Tuesday, 3 October 2017
Otunba  Aderemi Ilori 

Otunba (Barr) Davies Aderemi Ilori is a son to former Chief Justice of Lagos State, Justice Samuel Omotunde Ilori. In this interview with Rasaq Odunlami and Toye Faleye, he speaks on President Buhari’s anti-graft war and how the Nigerian judiciary system can be effective. Excerpts:


Sometimes ago, President Barrack Obama said Nigeria needs strong institution not a strong man. Now that we have a strong man at the helms of affair, would you say we still have a long way to go?

Buhari used to be a very strong man, and that was in the military era, the form of government where decree is used, that’s; what I say is the final (obey the last order) but it’s so unfortunate for him that this is a democratic form of government.

Another problem is that the old sets of people are still running the affairs of government. So how do we build strong institutions? The old sets of people should be prevented from dominating Nigerian politics.

You said the old sets of people should be prevented from dominating Nigerian politics;  that means you are canvassing the inclusion of the youth in politics, how do you think they can be drafted in?

Nigerian youths can not participate fully in politics because they are too complacent.
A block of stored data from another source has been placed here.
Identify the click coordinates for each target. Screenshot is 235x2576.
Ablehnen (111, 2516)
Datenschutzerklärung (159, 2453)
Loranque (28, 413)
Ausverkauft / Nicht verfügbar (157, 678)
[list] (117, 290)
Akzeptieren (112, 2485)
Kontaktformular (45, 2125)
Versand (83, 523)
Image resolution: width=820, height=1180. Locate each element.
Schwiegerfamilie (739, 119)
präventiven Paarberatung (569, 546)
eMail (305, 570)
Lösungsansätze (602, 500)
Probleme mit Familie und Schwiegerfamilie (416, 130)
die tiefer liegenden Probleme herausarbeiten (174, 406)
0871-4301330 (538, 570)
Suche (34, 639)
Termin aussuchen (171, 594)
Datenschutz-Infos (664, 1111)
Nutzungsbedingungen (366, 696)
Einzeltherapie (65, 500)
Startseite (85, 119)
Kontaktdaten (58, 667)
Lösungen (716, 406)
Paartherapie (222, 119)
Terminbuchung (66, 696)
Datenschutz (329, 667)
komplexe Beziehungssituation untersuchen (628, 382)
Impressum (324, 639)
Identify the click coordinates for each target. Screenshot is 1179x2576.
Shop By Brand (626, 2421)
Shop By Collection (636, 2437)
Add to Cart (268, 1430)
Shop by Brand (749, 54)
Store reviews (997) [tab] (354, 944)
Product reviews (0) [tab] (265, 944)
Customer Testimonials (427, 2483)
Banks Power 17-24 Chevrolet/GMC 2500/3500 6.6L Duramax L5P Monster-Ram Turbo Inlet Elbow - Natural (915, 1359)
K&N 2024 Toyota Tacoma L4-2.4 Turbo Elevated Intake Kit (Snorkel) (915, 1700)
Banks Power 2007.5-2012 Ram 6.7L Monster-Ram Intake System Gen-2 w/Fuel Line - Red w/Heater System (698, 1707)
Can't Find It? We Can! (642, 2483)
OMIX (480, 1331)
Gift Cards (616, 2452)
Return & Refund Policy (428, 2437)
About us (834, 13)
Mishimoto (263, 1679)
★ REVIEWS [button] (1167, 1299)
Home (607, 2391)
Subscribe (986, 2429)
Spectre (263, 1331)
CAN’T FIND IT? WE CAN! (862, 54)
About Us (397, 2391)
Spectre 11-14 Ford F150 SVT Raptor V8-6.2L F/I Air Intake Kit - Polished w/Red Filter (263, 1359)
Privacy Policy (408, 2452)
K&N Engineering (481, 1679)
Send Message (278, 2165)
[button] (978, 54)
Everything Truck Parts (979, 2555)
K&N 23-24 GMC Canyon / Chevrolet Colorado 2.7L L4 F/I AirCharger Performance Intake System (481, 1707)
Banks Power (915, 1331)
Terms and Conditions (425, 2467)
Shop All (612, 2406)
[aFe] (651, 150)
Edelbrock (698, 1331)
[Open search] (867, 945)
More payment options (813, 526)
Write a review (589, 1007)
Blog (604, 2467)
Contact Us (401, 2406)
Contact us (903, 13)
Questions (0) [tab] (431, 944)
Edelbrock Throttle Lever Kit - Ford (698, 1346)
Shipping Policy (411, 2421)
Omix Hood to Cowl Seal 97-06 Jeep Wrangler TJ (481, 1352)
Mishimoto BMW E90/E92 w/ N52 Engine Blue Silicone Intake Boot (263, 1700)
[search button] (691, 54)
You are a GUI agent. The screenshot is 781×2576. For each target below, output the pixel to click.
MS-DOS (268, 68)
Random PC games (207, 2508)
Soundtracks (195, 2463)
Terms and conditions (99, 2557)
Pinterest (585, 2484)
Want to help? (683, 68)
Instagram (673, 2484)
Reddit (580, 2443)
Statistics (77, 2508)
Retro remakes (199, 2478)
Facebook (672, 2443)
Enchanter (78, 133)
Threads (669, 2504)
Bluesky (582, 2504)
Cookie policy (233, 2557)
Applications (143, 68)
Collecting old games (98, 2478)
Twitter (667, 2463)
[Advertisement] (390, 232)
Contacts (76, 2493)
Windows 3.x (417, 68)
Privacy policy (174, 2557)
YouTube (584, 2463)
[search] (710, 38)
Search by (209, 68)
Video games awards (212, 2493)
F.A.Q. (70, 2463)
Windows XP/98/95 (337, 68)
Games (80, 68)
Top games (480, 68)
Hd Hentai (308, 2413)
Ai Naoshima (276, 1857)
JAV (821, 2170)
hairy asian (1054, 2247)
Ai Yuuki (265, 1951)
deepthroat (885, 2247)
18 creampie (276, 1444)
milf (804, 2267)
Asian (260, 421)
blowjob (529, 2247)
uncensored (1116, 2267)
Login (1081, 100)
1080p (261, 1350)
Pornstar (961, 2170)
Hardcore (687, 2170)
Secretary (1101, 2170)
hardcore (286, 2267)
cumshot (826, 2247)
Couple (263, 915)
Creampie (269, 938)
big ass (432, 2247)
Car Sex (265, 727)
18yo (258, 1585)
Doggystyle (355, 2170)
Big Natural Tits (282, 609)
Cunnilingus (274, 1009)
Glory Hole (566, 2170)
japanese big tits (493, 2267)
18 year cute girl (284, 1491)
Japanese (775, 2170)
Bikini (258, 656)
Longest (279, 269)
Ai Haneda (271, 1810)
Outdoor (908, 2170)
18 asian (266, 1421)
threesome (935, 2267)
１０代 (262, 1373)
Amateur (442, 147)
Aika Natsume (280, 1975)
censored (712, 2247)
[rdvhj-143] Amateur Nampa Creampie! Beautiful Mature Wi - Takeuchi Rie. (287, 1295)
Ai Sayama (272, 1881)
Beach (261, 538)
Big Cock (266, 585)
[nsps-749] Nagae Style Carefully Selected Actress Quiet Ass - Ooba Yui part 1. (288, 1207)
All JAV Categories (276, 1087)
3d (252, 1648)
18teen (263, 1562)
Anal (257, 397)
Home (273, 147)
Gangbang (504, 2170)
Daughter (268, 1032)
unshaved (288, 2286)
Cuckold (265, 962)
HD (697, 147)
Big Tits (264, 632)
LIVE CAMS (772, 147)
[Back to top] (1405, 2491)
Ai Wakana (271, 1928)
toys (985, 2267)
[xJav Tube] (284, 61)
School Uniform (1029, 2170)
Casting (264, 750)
They like to be silent on every issue that concerns them. They should rise to challenges and stop being complacent.

Do you think President Buhari’s anti-graft war can save Nigeria from its present predicament?

We are not in the military era as I said earlier; we are now in a more civilised system of government. I should be frank; his anti-graft war is very parochial and lopsided. He should tackle those involved in corruption, irrespective of the party they belong to. It is quite obvious that virtually all Nigerians are corrupt, but it’s a national issue that needs to be addressed urgently.

It is obvious that cabals were in Jonathan’s government which affected him, do you think they are also in Buhari’s government?

There is no party in Nigeria without cabals, or godfathers. Are you telling me that there is no cabal in All Progressives Congress (APC)? There are cabals and that is the problem we are facing in this country. Some people regard themselves as untouchable simply because they see themselves as god fathers. Indeed we are in the era of cabals. What we need is a change, although some people believe that Nigeria needs revolution, but as a legal practitioner, I strongly believe in a change because it is the only thing that is constant in life. Nigerians voted for change last year, but is this the change that they voted for?

What do you mean?

A change that some people are eating on the table while others are picking the crumbs? We need transformation and continuity where new government should continue what it met on ground. That is the only solution.

What is your reaction to the Senate President’s trial?

It is true that he committed the offence but there is a clear picture that some politicians are really behind his trial. Some cabals are after him while he belongs to a cabal as well. It is basically a party politics, if not he is not supposed to be on that seat by now. How did he emerge as the Senate President in the first place? It was a total fraud. This was because party members never agreed with themselves. That is the kind of politics we practise in Nigeria.

Do you think the Nigerian judiciary has performed up to expectation?

The judiciary is still fair to the best of my knowledge, but the system needs to be autonomous. Autonomy is what can make the system to be stronger. Sacrifice for favouritism is what makes Nigeria not to be very much effective. When these are eliminated the system will be stronger, reliable and fair.